Although it exhibited no siderophore production, the mutant WA-CS irp1::Kan^r was still able to grow in iron-deficient medium. This indicates that at least one efficient iron uptake system is present in Y. enterocolitica in addition to the yersiniabactin system. The TonB-independent yfu system discovered recently in Y. enterocolitica (49) may be a candidate for such a system.

irp2 and fyuA genes present on the HPI were shown to be highly conserved (45). The same is true to the irp1 gene start and end portions, which were shown to be identical or highly similar in all three highly pathogenic species, Y. enterocolitica, Y. pseudotuberculosis O1, and Y. pestis. The irp4 and irp5 genes were also found to be nearly identical to the corresponding genes identified in Y. pestis KIM. Thus, ybtA-fyuA genes comprise a highly conserved gene cluster (HPI) present in highly pathogenic yersiniae. A high G+C content and a codon usage different from that in Yersinia housekeeping genes were found in all genes constituting the HPI. Therefore, a horizontal transfer may be responsible for the dissemination of the yersiniabactin biosynthetic operon in Yersinia.
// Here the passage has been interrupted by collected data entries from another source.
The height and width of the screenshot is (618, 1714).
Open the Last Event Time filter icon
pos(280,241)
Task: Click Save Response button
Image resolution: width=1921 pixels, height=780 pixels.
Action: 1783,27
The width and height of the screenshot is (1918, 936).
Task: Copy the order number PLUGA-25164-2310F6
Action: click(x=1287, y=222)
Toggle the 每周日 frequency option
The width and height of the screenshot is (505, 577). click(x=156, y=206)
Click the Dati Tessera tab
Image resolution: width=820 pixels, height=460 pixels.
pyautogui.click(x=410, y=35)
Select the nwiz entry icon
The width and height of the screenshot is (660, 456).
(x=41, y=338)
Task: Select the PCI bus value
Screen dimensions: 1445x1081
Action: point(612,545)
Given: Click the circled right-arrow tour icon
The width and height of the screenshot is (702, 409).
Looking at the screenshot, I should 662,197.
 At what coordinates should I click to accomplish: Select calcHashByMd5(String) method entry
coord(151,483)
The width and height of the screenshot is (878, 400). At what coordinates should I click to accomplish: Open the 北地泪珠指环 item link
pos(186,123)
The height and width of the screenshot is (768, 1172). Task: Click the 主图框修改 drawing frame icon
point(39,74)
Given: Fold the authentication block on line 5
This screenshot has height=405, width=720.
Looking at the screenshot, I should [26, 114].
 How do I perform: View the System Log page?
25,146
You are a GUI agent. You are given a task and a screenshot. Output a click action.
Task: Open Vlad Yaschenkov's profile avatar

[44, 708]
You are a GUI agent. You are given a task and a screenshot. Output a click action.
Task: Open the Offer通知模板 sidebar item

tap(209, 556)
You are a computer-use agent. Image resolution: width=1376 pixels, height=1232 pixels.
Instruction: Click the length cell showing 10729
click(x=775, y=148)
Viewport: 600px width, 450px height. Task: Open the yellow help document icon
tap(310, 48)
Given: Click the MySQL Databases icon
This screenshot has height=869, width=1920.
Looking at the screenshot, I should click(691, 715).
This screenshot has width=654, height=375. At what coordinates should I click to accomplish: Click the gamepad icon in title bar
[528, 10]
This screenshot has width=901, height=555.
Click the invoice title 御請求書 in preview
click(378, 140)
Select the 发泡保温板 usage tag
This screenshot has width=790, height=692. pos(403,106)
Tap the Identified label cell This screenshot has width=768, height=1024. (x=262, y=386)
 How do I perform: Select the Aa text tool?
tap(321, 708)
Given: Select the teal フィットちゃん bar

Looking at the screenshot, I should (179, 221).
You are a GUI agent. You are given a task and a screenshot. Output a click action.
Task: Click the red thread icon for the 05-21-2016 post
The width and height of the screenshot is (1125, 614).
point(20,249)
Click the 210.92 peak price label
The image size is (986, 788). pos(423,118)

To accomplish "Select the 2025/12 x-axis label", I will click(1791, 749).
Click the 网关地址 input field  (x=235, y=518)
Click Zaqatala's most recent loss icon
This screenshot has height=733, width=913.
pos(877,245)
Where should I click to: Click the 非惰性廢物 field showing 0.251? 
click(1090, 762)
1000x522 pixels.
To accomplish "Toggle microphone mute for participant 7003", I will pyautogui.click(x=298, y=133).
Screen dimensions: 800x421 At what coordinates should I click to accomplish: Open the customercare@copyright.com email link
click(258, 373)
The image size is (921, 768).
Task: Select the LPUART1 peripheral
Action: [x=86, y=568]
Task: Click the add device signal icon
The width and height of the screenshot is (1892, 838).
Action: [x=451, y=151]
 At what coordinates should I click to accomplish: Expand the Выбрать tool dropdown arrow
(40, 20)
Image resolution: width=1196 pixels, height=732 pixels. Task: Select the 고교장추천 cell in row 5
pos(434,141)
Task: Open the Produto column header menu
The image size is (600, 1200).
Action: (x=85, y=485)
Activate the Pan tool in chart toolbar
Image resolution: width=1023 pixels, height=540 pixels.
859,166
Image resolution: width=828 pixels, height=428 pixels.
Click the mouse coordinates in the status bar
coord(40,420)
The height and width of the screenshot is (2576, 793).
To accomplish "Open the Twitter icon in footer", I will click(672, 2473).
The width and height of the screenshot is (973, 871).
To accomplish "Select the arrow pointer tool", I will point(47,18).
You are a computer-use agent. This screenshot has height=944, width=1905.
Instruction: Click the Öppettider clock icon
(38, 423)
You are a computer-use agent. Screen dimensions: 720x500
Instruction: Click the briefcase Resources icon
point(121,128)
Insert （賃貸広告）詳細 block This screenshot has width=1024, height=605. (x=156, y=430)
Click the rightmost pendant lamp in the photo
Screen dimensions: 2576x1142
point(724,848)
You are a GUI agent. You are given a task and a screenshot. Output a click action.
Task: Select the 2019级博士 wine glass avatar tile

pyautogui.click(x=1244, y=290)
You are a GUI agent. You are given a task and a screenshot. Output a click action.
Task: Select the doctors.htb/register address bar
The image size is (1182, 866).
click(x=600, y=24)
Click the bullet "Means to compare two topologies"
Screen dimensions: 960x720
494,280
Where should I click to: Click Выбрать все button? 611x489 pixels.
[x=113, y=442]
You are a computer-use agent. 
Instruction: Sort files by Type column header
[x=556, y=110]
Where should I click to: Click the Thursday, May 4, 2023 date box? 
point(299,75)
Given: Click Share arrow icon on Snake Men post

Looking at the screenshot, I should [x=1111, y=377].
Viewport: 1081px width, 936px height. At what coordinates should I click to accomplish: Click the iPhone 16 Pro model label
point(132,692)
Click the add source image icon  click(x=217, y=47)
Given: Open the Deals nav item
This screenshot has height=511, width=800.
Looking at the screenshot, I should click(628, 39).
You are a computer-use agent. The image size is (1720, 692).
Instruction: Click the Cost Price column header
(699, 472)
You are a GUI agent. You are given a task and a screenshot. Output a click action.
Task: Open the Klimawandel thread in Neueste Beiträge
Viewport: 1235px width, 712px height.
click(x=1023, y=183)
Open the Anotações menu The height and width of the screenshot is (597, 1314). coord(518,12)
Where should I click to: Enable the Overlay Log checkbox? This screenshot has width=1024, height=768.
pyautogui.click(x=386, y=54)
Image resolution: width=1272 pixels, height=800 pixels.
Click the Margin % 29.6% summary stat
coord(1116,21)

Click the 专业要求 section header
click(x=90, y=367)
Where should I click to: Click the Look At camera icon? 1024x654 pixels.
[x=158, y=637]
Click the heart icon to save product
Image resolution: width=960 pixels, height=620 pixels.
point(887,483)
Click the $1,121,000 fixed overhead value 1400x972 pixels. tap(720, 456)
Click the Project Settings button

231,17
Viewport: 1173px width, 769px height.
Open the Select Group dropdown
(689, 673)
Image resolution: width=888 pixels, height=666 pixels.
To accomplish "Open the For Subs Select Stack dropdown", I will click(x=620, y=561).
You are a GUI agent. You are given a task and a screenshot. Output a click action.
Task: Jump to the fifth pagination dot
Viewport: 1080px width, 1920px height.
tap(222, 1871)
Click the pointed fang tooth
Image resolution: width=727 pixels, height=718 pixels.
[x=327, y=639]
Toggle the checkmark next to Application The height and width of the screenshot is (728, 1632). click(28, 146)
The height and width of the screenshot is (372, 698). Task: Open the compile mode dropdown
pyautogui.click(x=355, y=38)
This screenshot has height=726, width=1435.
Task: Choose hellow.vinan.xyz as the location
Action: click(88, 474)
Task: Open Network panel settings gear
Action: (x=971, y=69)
Moreover, recent studies have demonstrated that conserved HPI is widely distributed among representatives of certain pathotypes of E. coli (50). Such a wide dissemination of HPI and its impact on the virulence of Yersinia implies an important, possible multifunctional role of yersiniabactin system in vivo and the availability of an efficient mechanism for its genetic transfer.